One direct question to ponder is how, exactly, Daley was planning on giving Chicago the functioning transit system it deserves, had Chicago won the 2016 bid. To imagine this city hosting the Olympics with the CTA in its current state is inconceivable. With the South and West Sides severely underserved and the North Side barely able to handle its current rush hour loads, there would need to be major overhauls to both service and efficiency. Who would've paid for that?

That burden would either shift to taxpayers, or the CTA would be privatized -- sold off, like so many other city assets (such as parking meters, parking lots, traffic cameras, and quite possibly, Midway Airport) for short-term fixes that the city will ultimately lose money on.

Yet when Daley isn't playing the role of auctioneer, he's making dubious investments -- he sunk $86 million in purchasing the decrepit Michael Reese hospital, in the hopes of converting into an Olympic Village. Well, now what? This week it was announced that some buildings on the hospital's campus would be demolished; the city, meanwhile, continues to scramble to find a developer to purchase the land before the loan payments kick in.
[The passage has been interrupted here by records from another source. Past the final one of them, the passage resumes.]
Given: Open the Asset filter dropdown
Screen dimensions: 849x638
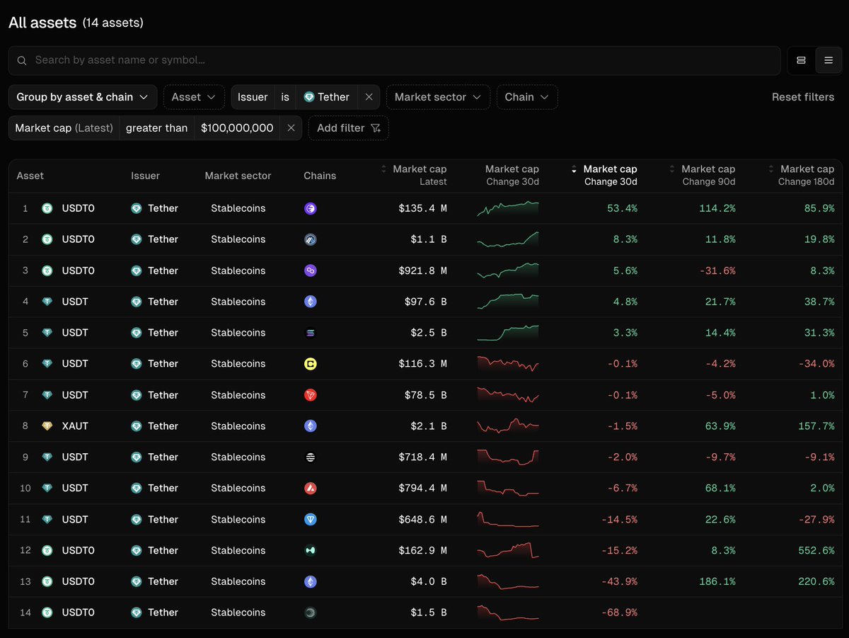Looking at the screenshot, I should click(x=194, y=97).
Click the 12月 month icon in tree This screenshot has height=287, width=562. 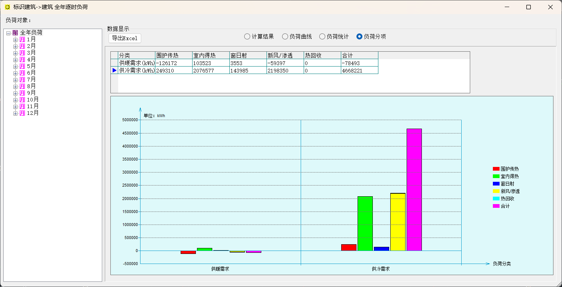point(22,113)
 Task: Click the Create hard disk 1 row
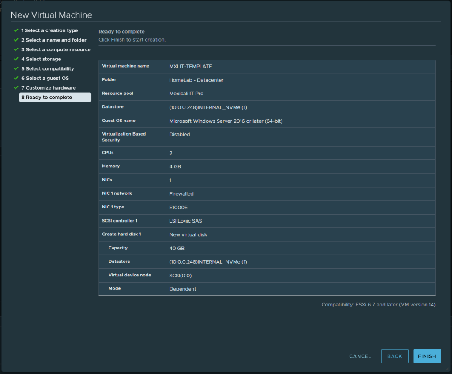coord(267,234)
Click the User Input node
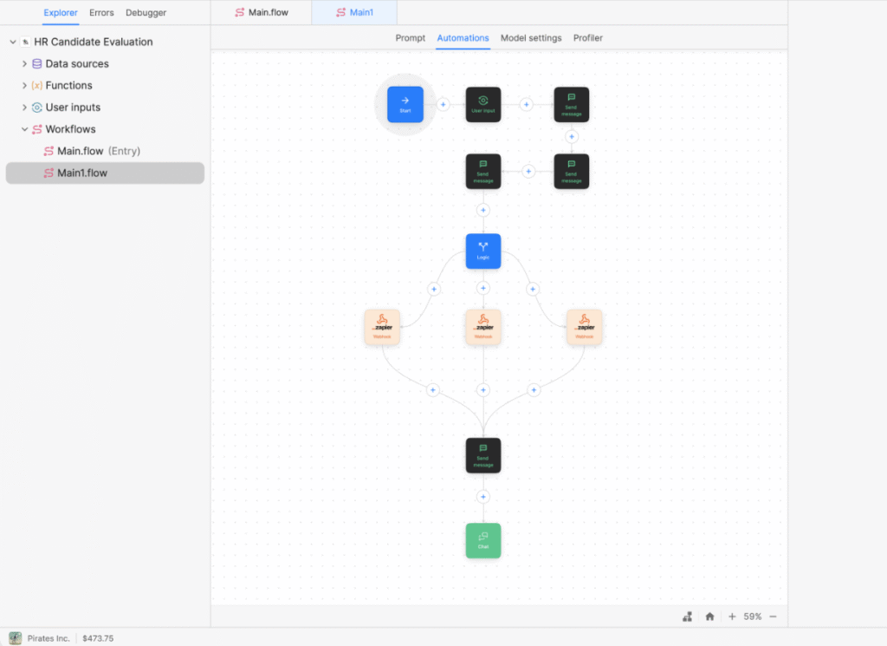The width and height of the screenshot is (887, 646). [483, 104]
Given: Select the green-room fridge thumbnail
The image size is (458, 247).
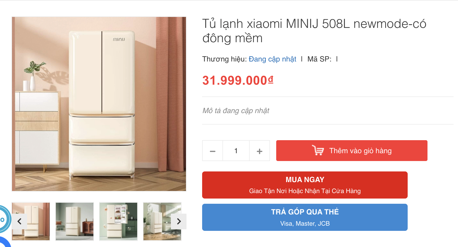Looking at the screenshot, I should tap(74, 221).
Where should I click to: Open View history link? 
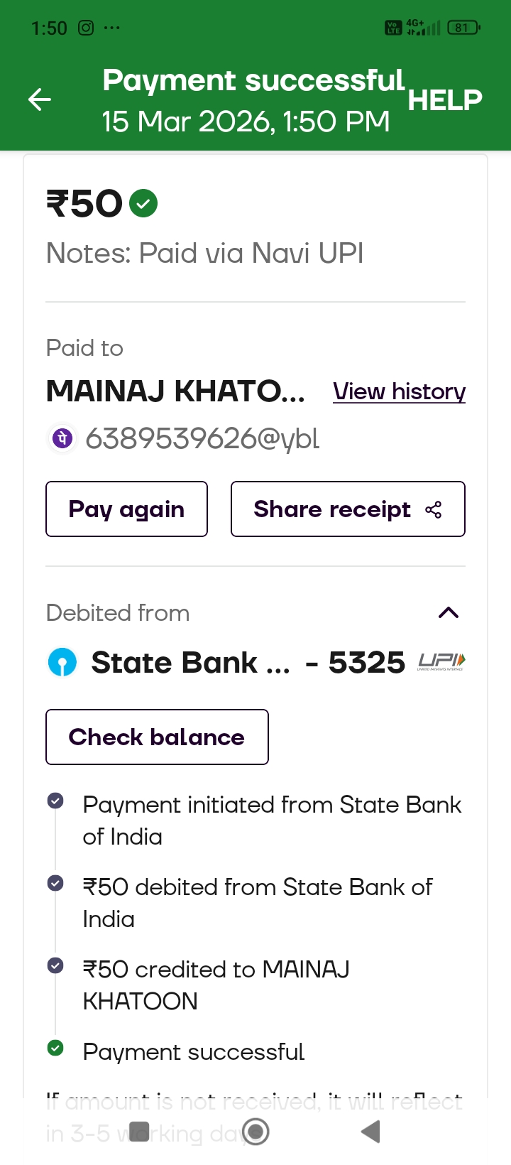(399, 391)
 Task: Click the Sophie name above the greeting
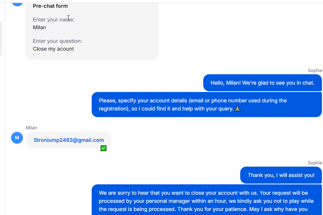(x=315, y=71)
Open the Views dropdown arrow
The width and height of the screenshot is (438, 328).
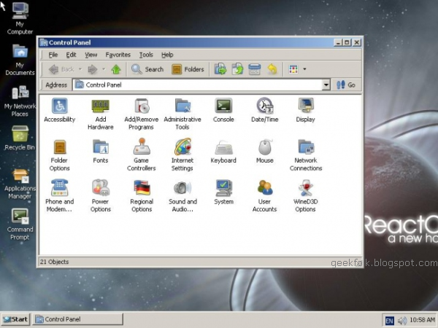tap(304, 69)

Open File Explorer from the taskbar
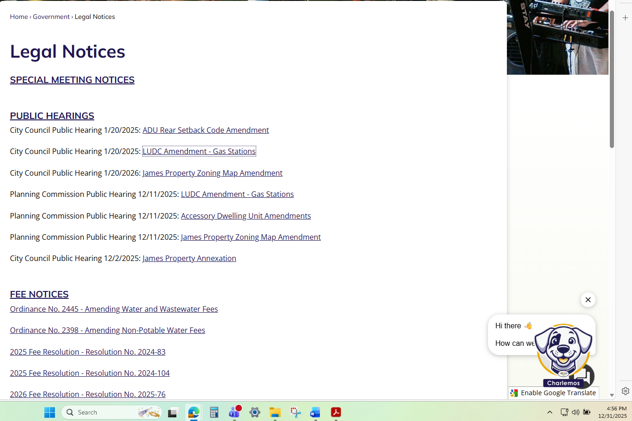click(275, 412)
There is a solution, one the Daley, his alderman, or anywhere near his administration will not talk about: TIFs, tax increment financing. As reported by Ben Joravsky of the Chicago Reader, Daley is in control of a "shadow budget," one that exceeds a billion dollars (a sixth of the city's budget).

TIFs are designed as money to inject capital into communities and support development (Joravsky has gotten into much deeper and thorough detail over the years). But as noted by Andy Shaw on Fox News, what the TIFs are really used for is "corporate welfare" -- subsidies for wealthy developers. The money is diverted away from schools, libraries, parks, and other city programs, and put into the pockets of wealthy investors. But no matter how much this slush fund grows, Daley continues to threaten job cuts and service rollbacks (while keeping all matters of taxes exuberantly high).

The Olympics are gone -- a dream that never should have been. What remains is a city in need change, and a mayoral election that can't come soon enough.